**EXCERPT TO READ**:

As the swift and powerful steamer on which we were embarked, moved silently, but rapidly out of the harbor, in the evening twilight, I took a last, lingering look at the little Sumter. Her once peopled decks were now almost deserted, only a disconsolate old sailor or two being seen moving about on them, and the little ship herself, with her black hull, and black mast-heads and yards, the latter of which had been stripped of their sails, looked as if she had clad herself in mourning for our departure.

**THE INPUT**:
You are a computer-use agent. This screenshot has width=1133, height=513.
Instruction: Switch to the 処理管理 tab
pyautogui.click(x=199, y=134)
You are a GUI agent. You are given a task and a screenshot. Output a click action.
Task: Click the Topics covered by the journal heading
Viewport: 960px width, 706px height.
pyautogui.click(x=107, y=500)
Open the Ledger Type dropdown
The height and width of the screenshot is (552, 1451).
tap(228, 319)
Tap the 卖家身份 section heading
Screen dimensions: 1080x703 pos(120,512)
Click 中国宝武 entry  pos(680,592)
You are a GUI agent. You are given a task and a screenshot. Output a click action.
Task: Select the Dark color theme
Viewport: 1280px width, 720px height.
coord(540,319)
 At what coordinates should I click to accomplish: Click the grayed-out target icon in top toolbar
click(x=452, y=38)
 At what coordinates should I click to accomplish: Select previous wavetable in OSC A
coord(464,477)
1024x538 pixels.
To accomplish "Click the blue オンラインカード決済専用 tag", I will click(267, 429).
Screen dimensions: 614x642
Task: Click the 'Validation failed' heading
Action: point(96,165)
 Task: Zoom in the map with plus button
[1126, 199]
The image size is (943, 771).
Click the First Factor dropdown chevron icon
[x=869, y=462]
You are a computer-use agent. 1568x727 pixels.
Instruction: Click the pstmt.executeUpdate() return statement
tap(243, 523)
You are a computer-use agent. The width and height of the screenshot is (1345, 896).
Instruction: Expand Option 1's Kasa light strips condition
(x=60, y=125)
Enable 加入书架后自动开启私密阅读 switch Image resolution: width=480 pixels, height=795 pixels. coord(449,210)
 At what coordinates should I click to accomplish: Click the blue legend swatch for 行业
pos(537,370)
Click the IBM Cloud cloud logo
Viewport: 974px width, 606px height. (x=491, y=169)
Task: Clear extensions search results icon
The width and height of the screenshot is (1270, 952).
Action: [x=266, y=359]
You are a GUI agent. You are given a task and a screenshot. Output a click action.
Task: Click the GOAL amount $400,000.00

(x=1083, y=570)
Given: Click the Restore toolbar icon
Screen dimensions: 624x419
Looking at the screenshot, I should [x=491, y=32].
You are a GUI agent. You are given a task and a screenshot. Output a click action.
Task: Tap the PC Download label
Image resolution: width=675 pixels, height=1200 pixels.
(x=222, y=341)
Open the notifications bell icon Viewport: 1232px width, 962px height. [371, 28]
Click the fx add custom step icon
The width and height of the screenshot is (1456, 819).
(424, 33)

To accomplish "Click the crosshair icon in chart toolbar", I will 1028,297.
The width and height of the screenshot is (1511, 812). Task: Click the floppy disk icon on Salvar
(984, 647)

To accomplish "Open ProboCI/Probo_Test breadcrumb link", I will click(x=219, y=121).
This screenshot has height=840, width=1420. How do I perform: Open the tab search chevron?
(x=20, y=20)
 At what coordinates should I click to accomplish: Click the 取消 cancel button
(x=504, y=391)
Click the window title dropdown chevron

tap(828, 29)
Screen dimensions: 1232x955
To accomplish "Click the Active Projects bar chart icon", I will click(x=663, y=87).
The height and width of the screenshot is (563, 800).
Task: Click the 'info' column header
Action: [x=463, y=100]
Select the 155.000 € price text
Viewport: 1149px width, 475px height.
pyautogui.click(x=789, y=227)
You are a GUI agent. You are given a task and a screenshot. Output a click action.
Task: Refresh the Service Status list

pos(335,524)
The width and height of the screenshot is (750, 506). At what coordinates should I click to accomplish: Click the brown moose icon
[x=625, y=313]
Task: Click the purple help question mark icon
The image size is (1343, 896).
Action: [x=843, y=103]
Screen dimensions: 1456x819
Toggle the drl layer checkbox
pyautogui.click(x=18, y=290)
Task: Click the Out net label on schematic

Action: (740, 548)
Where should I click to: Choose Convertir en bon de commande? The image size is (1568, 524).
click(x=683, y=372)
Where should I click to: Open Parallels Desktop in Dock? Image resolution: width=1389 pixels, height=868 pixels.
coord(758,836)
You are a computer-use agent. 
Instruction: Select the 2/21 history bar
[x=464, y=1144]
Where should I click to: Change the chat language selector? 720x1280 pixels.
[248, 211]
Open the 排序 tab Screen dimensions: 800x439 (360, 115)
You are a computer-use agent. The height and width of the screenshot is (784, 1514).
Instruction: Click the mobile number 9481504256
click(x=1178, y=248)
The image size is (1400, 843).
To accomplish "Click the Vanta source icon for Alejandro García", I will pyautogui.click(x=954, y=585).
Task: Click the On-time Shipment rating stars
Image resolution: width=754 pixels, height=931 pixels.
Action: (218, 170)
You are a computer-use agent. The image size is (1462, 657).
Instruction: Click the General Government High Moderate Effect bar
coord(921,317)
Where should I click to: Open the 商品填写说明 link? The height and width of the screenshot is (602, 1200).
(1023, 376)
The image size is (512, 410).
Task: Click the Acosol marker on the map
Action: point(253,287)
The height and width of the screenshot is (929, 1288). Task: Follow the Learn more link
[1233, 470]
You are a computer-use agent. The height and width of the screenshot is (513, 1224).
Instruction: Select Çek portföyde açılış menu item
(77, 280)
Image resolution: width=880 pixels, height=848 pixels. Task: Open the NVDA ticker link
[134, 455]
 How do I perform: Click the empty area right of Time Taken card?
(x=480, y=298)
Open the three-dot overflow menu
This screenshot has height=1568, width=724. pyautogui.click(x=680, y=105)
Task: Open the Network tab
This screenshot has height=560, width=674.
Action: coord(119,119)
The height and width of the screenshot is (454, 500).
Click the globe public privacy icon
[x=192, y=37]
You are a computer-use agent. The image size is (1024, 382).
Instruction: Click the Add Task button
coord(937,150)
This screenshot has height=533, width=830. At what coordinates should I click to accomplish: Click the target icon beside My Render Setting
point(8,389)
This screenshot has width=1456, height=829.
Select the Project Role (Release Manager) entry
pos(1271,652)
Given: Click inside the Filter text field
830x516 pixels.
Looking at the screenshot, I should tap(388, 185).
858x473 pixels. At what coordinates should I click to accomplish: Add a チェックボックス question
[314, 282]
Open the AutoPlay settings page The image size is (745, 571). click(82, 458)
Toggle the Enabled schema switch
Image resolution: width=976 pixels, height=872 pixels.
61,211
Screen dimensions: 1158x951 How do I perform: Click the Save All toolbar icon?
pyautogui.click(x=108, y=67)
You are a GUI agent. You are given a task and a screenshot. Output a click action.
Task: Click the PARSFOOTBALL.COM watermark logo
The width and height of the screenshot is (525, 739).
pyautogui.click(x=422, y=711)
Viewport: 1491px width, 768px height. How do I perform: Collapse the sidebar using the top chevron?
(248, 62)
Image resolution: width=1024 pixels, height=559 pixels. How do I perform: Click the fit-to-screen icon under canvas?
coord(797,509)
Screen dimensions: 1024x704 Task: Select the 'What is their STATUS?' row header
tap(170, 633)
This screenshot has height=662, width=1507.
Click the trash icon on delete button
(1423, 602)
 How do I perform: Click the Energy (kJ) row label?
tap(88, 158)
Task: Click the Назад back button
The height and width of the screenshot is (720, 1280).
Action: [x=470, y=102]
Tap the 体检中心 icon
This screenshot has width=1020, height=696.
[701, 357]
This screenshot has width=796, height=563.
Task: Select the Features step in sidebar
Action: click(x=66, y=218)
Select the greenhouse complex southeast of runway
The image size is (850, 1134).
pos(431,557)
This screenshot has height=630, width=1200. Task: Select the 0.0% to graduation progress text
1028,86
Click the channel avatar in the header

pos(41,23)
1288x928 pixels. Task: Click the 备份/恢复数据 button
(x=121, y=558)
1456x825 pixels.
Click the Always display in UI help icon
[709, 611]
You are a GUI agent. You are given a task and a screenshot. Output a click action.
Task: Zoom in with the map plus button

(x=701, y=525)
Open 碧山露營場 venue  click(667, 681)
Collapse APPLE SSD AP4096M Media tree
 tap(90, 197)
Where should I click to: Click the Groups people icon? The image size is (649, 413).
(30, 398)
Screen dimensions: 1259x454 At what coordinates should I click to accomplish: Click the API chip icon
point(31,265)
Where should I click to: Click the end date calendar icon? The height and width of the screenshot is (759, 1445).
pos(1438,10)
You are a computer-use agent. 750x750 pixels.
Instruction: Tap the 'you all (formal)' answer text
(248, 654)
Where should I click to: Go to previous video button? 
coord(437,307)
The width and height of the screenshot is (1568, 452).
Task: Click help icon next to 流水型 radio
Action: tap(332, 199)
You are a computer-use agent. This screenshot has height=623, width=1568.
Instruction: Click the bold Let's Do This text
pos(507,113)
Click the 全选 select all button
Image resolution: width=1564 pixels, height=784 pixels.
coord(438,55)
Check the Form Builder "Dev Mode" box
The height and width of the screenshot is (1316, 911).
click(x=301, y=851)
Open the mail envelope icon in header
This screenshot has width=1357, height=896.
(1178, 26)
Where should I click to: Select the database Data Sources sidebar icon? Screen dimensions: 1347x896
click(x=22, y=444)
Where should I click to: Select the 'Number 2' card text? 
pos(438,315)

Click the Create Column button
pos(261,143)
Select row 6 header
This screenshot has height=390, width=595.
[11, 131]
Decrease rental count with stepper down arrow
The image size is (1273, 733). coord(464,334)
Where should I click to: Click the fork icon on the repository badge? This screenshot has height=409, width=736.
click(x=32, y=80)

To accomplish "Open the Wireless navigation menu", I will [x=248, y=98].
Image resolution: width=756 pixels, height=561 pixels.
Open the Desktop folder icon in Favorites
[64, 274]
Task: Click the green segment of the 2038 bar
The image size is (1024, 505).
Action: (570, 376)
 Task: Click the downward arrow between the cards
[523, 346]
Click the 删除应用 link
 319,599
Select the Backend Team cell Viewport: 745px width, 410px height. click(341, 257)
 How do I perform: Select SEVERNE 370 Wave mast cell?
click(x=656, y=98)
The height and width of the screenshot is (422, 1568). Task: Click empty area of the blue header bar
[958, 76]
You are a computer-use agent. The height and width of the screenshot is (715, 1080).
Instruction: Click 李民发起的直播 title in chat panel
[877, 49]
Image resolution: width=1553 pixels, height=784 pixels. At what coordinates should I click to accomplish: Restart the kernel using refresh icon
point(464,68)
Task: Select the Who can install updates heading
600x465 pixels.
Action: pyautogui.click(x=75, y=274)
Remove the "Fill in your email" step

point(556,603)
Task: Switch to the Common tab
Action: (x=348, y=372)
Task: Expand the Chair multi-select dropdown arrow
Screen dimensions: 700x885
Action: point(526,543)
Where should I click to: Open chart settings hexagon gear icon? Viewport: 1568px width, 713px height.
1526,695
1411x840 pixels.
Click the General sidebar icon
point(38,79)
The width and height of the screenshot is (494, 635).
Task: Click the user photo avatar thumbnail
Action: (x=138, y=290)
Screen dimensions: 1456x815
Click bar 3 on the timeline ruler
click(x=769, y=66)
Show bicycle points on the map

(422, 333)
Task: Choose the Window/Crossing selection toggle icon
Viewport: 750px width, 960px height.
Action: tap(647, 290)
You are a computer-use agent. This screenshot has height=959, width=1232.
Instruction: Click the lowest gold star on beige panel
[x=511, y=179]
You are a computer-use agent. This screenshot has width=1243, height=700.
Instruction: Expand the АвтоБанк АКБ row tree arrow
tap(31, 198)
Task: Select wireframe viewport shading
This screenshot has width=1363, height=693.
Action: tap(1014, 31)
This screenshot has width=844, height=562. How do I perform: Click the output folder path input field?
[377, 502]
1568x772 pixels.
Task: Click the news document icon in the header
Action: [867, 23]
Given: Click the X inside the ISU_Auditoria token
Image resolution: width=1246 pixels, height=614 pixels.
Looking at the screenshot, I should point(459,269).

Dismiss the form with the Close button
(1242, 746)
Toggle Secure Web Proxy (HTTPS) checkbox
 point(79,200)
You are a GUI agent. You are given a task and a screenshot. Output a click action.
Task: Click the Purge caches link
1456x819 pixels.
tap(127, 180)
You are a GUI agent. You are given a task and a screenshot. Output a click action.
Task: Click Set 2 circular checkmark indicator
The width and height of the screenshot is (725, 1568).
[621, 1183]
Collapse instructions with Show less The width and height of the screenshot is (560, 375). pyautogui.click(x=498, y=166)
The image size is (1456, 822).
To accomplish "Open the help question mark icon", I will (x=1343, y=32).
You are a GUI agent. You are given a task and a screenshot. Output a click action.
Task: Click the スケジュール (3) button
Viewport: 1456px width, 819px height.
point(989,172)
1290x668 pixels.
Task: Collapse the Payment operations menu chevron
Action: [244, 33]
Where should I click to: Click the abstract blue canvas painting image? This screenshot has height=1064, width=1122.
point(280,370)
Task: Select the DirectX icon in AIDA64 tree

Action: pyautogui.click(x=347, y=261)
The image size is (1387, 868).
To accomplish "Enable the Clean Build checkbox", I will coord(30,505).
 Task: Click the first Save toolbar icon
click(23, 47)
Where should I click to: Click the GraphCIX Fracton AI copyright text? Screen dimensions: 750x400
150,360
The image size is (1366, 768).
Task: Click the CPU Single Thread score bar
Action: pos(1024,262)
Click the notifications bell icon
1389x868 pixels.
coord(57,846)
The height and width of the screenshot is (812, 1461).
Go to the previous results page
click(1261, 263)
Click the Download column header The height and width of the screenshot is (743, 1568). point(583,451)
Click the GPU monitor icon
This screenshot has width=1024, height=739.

**DIRECTIONS**:
1) Write out the passage about the Sumter from "As the swift" to "for our departure.", word for word.
2) In the rows from the line with "Task: Select wireframe viewport shading" to the line with "[621, 1183]", switch "Purge" to "Clear" and return only those lines, otherwise unchanged.

**OUTPUTS FOR THE TASKS**:
1)
As the swift and powerful steamer on which we were embarked, moved silently, but rapidly out of the harbor, in the evening twilight, I took a last, lingering look at the little Sumter. Her once peopled decks were now almost deserted, only a disconsolate old sailor or two being seen moving about on them, and the little ship herself, with her black hull, and black mast-heads and yards, the latter of which had been stripped of their sails, looked as if she had clad herself in mourning for our departure.

2)
Task: Select wireframe viewport shading
This screenshot has width=1363, height=693.
Action: tap(1014, 31)
This screenshot has width=844, height=562. How do I perform: Click the output folder path input field?
[377, 502]
1568x772 pixels.
Task: Click the news document icon in the header
Action: [867, 23]
Given: Click the X inside the ISU_Auditoria token
Image resolution: width=1246 pixels, height=614 pixels.
Looking at the screenshot, I should point(459,269).

Dismiss the form with the Close button
(1242, 746)
Toggle Secure Web Proxy (HTTPS) checkbox
 point(79,200)
You are a GUI agent. You are given a task and a screenshot. Output a click action.
Task: Click the Clear caches link
1456x819 pixels.
tap(127, 180)
You are a GUI agent. You are given a task and a screenshot. Output a click action.
Task: Click Set 2 circular checkmark indicator
The width and height of the screenshot is (725, 1568).
[621, 1183]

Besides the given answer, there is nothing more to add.